Maybe this is a place you can start empathizing with deeply religious conservatives. Because all of us, well nearly all of us anyway I’m sure, have warring voices in their heads duking it out over whether and how often to trust existing authority vs forging our own way. We each find our own relative stasis point between these two poles. Viewed like this, it’s easy to appreciate how someone starting from a different point on that graph from a young age would come to a very different outlook than you or I might have.
This kind of empathy could becomes even easier, if the data in studies like this bear out under further scrutiny.
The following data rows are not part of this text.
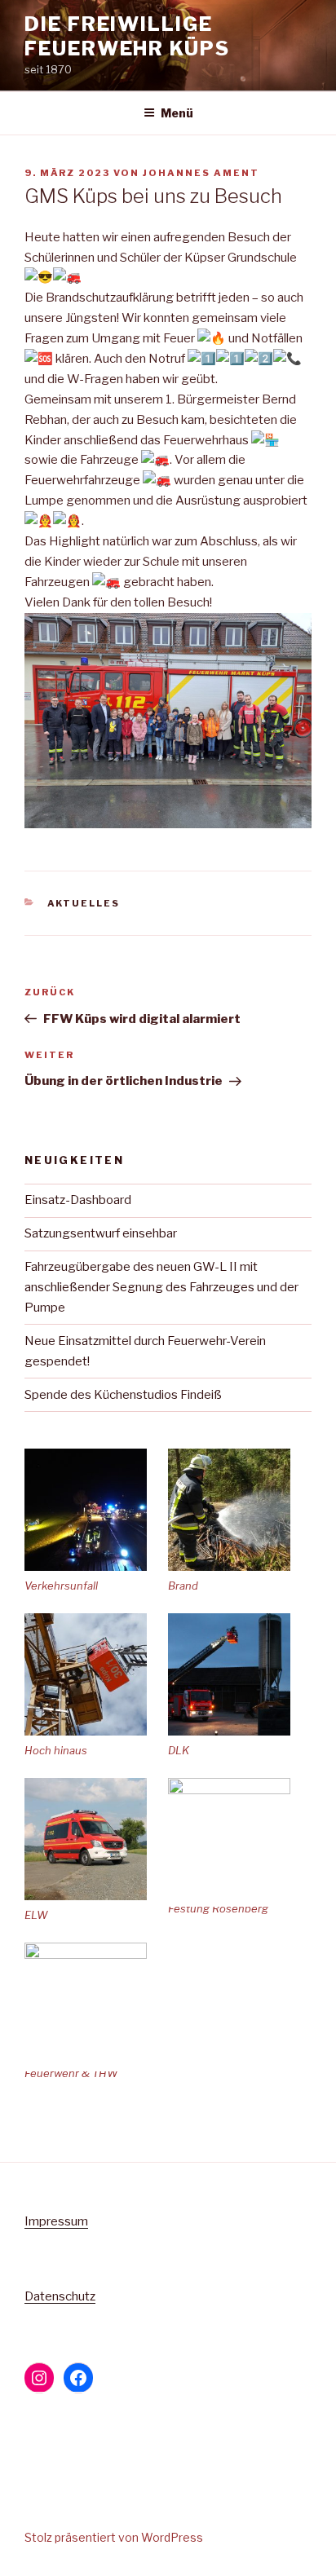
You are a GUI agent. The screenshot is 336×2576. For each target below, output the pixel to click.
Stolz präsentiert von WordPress (113, 2537)
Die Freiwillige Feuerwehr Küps (127, 36)
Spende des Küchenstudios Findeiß (123, 1394)
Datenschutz (59, 2296)
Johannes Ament (201, 173)
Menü (177, 113)
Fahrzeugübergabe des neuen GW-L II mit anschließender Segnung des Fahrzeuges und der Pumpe (161, 1287)
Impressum (56, 2221)
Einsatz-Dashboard (77, 1200)
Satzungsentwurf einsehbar (100, 1233)
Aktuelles (84, 903)
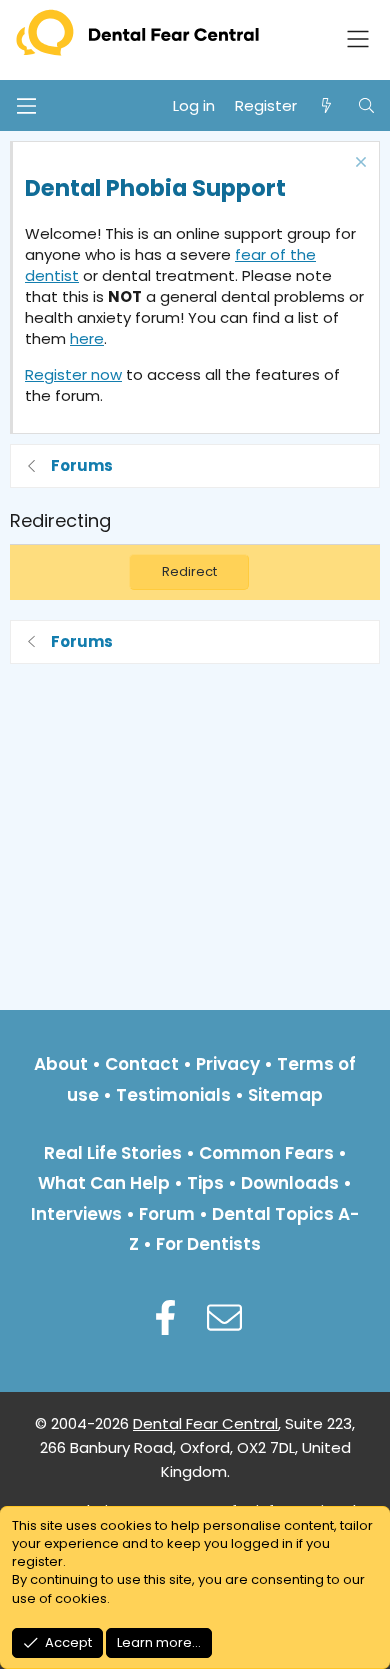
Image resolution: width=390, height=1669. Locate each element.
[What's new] (326, 105)
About (61, 1064)
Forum (167, 1214)
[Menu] (26, 106)
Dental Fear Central (205, 1423)
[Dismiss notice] (358, 164)
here (87, 338)
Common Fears (266, 1153)
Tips (205, 1183)
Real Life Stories (113, 1153)
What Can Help (104, 1183)
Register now (73, 374)
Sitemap (285, 1095)
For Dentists (208, 1244)
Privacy (228, 1064)
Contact (142, 1064)
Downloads (290, 1183)
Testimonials (173, 1095)
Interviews (76, 1214)
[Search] (366, 105)
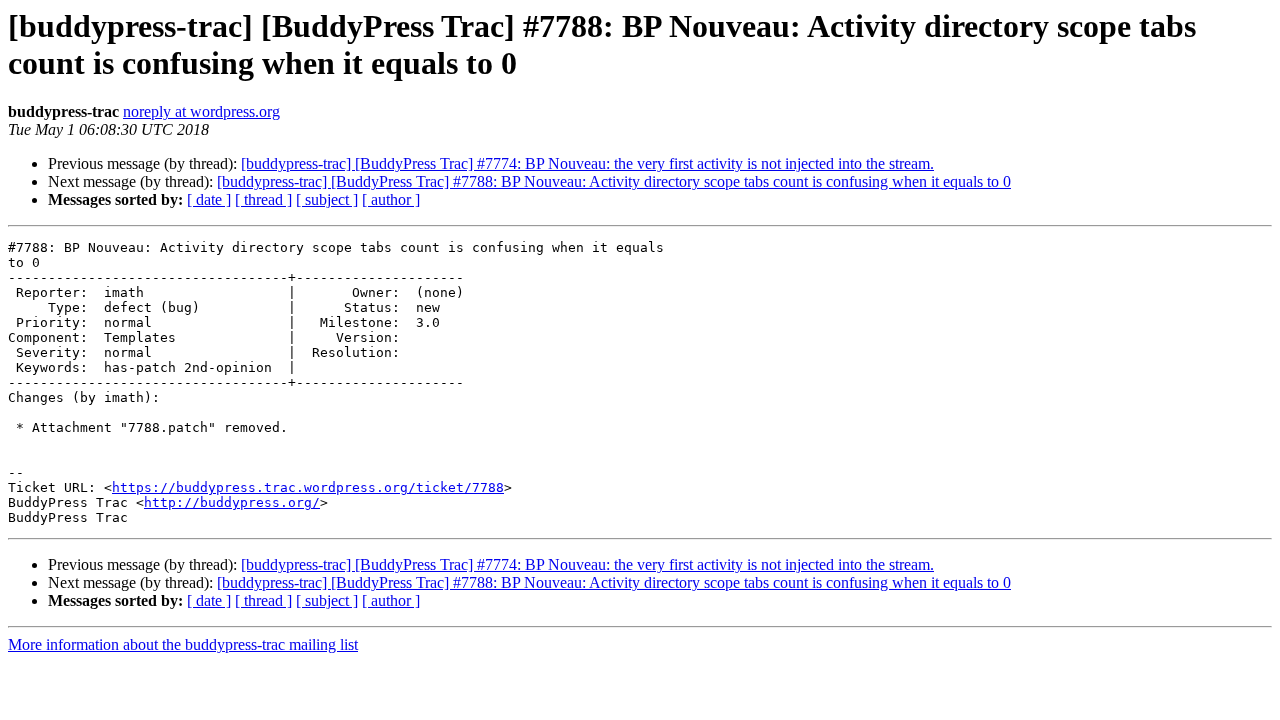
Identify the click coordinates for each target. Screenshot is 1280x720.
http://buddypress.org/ (232, 502)
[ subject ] (327, 199)
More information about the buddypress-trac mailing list (183, 644)
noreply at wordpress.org (201, 111)
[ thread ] (263, 199)
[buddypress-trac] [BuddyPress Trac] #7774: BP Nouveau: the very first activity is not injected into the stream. (587, 163)
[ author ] (391, 199)
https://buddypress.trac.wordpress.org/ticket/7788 (308, 487)
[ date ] (209, 199)
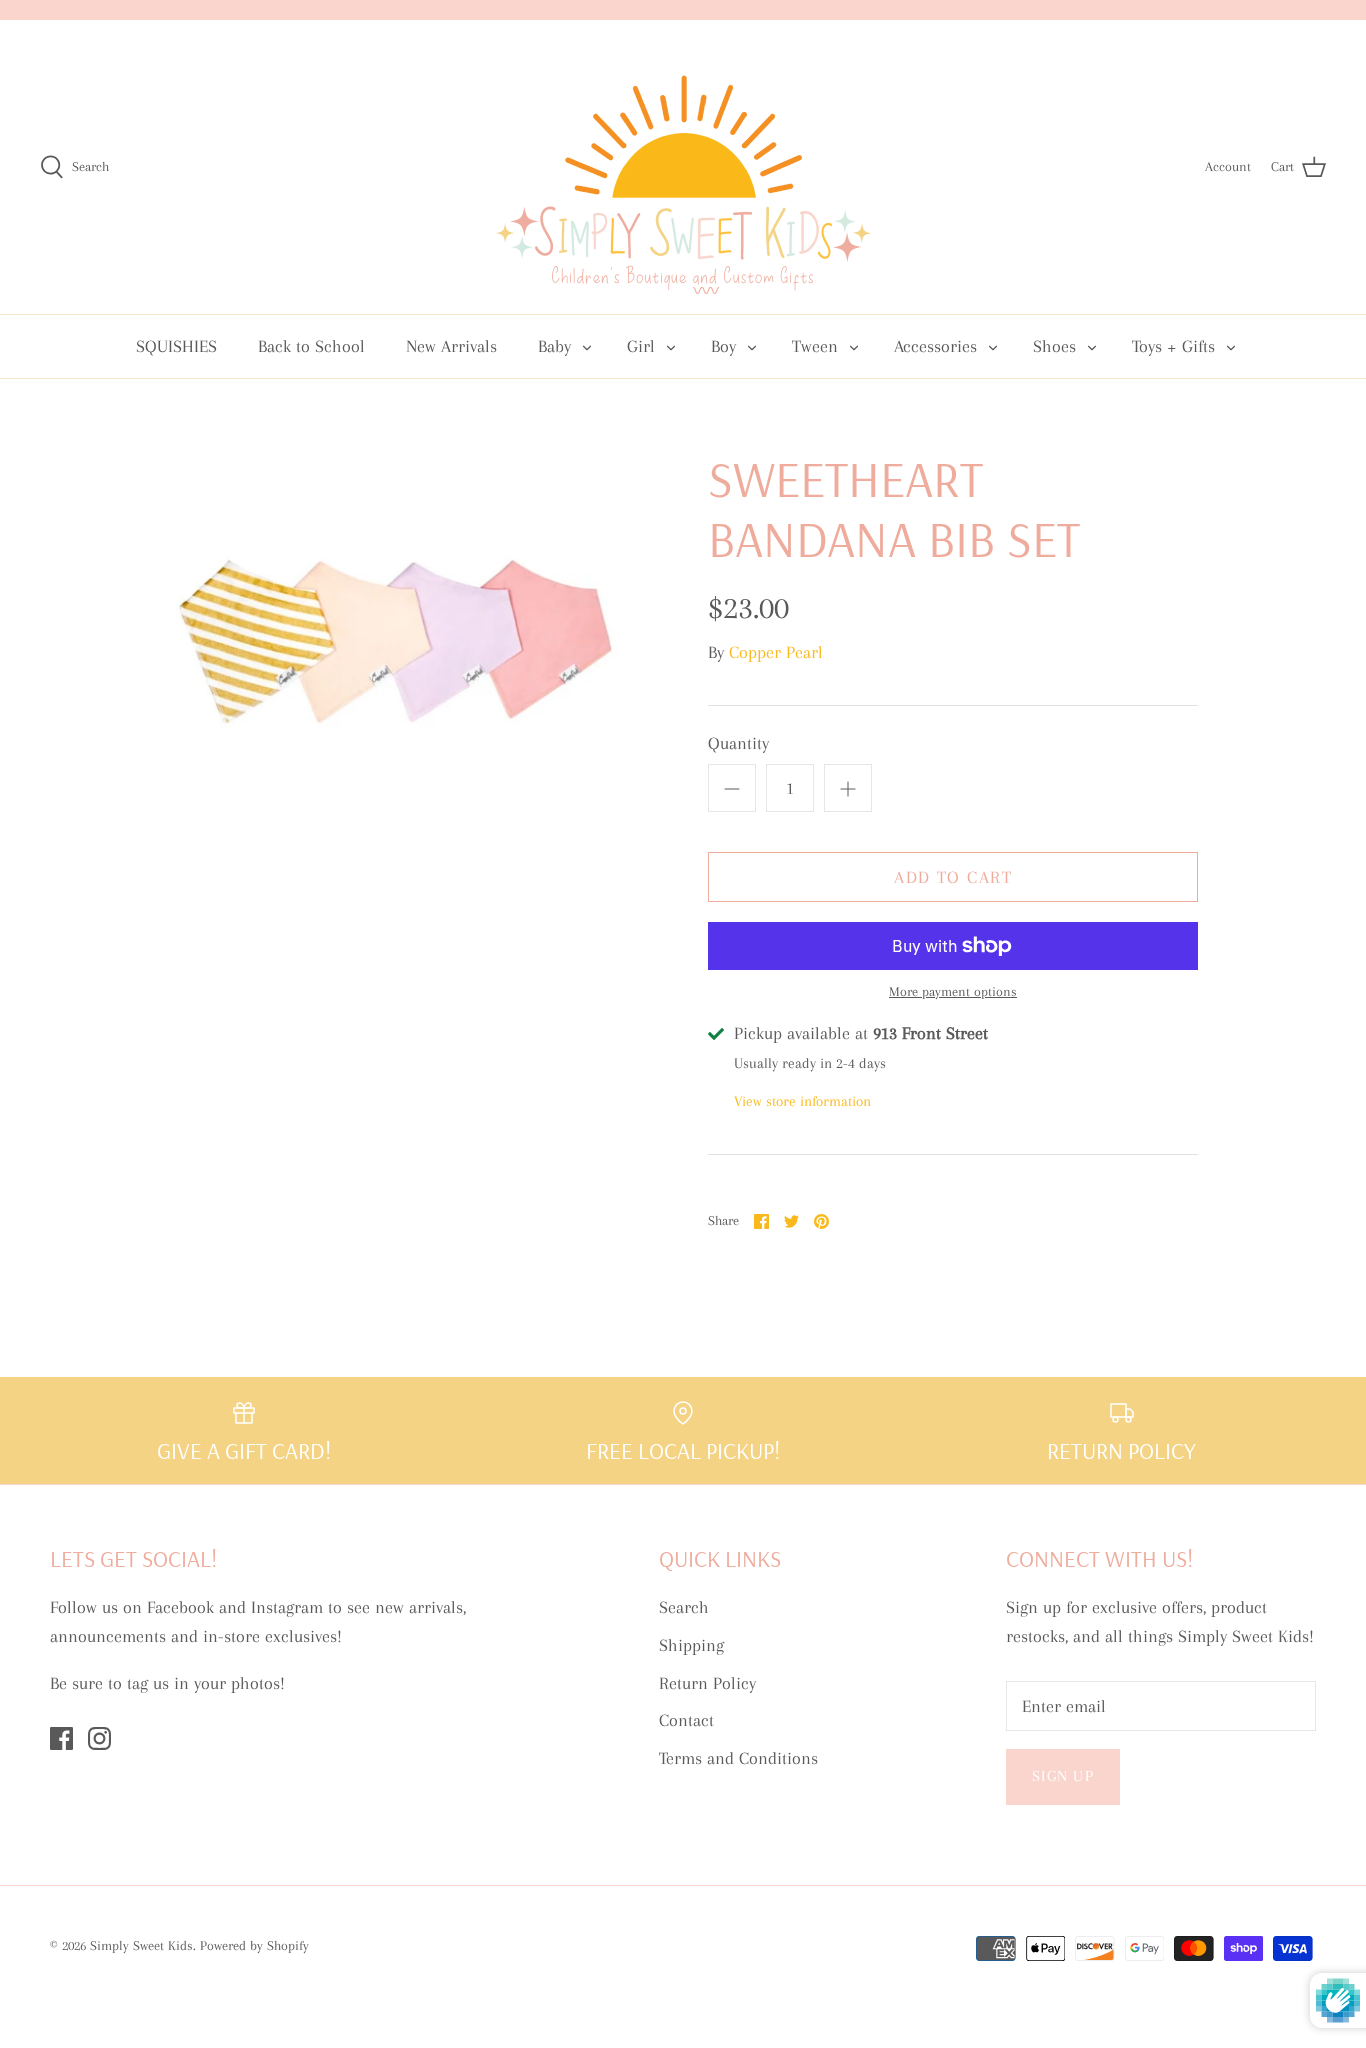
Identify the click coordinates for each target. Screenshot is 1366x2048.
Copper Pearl (776, 652)
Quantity (738, 743)
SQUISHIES (176, 346)
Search (684, 1607)
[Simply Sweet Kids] (683, 167)
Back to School (311, 346)
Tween (815, 346)
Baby (554, 346)
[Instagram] (99, 1738)
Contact (686, 1720)
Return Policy (707, 1683)
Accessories (935, 346)
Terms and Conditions (738, 1758)
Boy (723, 346)
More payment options (953, 991)
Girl (641, 346)
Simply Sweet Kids (141, 1945)
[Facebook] (61, 1738)
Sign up (1063, 1776)
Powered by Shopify (254, 1945)
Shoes (1054, 346)
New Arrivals (451, 346)
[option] (393, 617)
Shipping (691, 1645)
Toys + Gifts (1173, 346)
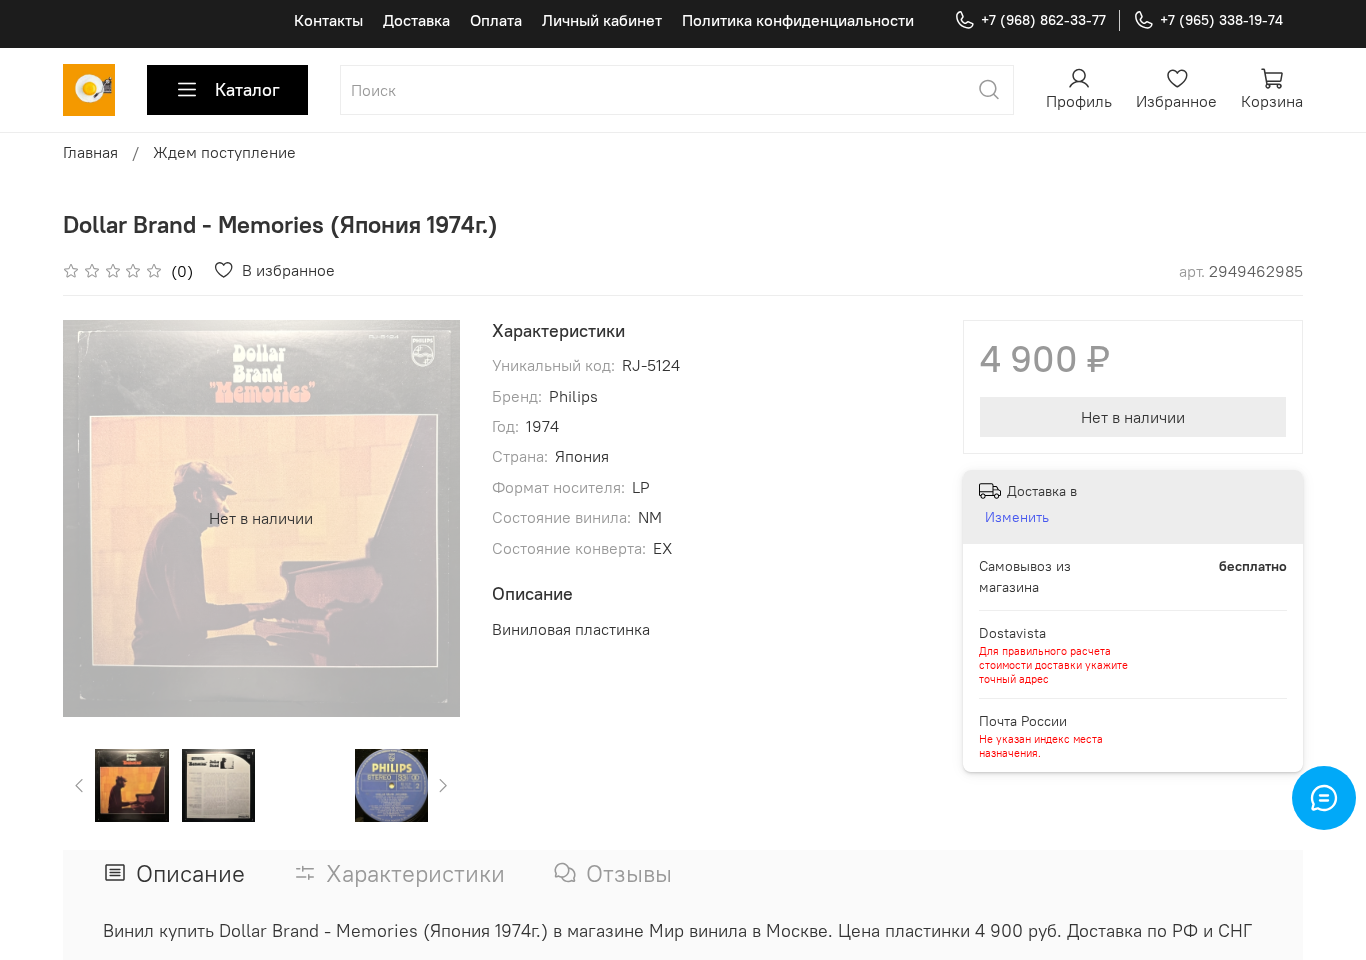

As someone who went to a Christian school and was quite adamant about atheism/paganism/spirituality as opposed to religion I’ve never quite seen the point either.
Ferlessledr: “Science beats god again.”
This jumped out at me. I don’t know if you watch the BBC Doctor Who spin-off “Torchwood” or not but a recent episode touched on this very statement. In the world of Torchwood, Earth (and specifically Britain) is now well-aware of extraterrestrial life. A medical doctor told one of the characters that suicides went up three fold since alien life has made its appearance. The first suicide he encountered was of a life-long Christian woman who freaked out at the fact that her place in the universe was small and insignificant and couldn’t handle it. She said, “It’s like science has won.”
I’d never heard of these Quiverfulls before reading this. Interesting group, that is. I wonder how much of the reproduction sprees the Quiverfulls encourage crossover with the groups who fear the browning of America?